I wonder why you wouldn't just start assembling a 5 year GIC ladder for your fixed income?

ltr


----------



## AltaRed (Jun 8, 2009)

I agree. Seems like market timing to be in 1 year GICs. I might suggest 50% in a bond ETF and 50% in a 5 year GIC ladder. The ETF provides for re-balancing flexibility and opportunistic equity purchases.


----------



## like_to_retire (Oct 9, 2016)

AltaRed said:


> I agree. Seems like market timing to be in 1 year GICs. I might suggest 50% in a bond ETF and 50% in a 5 year GIC ladder. The ETF provides for re-balancing flexibility and opportunistic equity purchases.


Exactly. 

No one is beating 5 year GIC ladders these days, except for liquidity. So, add in a bond ETF if that's important. Case closed.

ltr


----------



## james4beach (Nov 15, 2012)

like_to_retire said:


> No one is beating 5 year GIC ladders these days, except for liquidity. So, add in a bond ETF if that's important. Case closed.


It took me a while to get on board with the 5 year GIC ladder idea. I used to keep saying to myself, why buy a 5 year GIC when sometimes a 2 year etc offers what looks like a better "deal" (nearly the same yield etc).

But now I get it. On average, the 5 year GIC gives you the highest yield and only buying 5 years gives you the highest returns over time.


----------



## like_to_retire (Oct 9, 2016)

james4beach said:


> On average, the 5 year GIC gives you the highest yield and only buying 5 years gives you the highest returns over time.

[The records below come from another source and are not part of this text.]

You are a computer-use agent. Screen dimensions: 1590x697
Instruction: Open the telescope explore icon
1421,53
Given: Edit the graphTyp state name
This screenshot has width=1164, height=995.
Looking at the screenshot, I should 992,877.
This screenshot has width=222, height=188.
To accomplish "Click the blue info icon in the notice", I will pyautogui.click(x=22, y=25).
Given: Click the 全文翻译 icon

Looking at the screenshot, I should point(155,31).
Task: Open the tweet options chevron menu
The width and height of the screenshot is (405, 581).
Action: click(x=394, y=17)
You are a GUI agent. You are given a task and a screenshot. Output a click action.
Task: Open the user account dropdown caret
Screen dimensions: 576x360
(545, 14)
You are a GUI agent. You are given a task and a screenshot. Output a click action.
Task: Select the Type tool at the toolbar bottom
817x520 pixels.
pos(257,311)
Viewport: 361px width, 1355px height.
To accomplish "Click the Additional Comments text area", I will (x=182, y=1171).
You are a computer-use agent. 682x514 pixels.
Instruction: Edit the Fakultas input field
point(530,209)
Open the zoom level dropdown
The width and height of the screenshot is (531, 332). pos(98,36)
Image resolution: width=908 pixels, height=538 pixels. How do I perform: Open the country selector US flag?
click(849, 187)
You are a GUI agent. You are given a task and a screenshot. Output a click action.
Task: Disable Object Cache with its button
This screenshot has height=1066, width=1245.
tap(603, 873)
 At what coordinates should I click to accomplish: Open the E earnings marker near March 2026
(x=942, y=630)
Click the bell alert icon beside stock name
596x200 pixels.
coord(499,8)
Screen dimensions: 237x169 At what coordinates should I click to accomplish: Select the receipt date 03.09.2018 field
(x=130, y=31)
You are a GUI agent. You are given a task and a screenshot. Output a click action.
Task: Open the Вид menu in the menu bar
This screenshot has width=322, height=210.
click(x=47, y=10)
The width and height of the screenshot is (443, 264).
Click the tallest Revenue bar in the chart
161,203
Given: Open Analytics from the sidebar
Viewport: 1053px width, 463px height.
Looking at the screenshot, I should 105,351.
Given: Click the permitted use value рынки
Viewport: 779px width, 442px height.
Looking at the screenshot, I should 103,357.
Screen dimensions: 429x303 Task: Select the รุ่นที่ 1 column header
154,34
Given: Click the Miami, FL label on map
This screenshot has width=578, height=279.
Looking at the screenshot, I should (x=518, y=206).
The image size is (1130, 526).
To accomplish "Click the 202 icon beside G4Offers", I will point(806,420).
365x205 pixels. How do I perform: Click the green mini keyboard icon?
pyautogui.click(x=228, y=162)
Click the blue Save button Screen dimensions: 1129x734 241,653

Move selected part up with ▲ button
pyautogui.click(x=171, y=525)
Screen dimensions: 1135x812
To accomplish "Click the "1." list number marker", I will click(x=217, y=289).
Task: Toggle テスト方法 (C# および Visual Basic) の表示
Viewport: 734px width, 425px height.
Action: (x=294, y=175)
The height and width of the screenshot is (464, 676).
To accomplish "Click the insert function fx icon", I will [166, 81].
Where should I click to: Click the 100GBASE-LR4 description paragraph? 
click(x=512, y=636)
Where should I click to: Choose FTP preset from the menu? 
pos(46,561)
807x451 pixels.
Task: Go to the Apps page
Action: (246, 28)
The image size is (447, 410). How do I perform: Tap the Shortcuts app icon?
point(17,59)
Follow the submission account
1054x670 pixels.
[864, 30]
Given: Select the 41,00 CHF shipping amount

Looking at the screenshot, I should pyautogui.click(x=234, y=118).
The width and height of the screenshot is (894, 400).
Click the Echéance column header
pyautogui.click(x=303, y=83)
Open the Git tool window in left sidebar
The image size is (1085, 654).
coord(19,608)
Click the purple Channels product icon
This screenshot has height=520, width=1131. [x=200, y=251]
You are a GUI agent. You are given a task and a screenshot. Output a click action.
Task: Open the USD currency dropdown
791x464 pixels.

And with a 5 year ladder you're picking up the latest rates on 20% of your total every year. Some of us have 5 year ladders with two steps a year, so every 6 months you get the new rates of the day on 10% of your holdings.

ltr


----------



## agent99 (Sep 11, 2013)

like_to_retire said:


> Exactly.
> 
> No one is beating 5 year GIC ladders these days, except for liquidity. So, add in a bond ETF if that's important. Case closed.
> 
> ltr


Now that interest rates are a bit higher, GIC ladder does look a bit better than a year or two ago. But a current 5yr ladder would barely match the inflation rate after tax, so not something to get excited about. 

Having said that, I have started a new GIC ladder . Just 3,4,5 yrs at present and will fill it out as some corporate bonds mature. Not much attractive in corporates at present, but that may change too as bond prices drop. I have ladder of those out to 2022. Split preferreds which are very much bond-like with fixed maturity dates do beat corporates and GICs at present. Not guaranteed though. I have FI spread among all three. No ETFs! Aim is to get 4+% yield on FI.


----------



## Koogie (Dec 15, 2014)

james4beach said:


> It took me a while to get on board with the 5 year GIC ladder idea. I used to keep saying to myself, why buy a 5 year GIC when sometimes a 2 year etc offers what looks like a better "deal" (nearly the same yield etc).
> But now I get it. On average, the 5 year GIC gives you the highest yield and only buying 5 years gives you the highest returns over time.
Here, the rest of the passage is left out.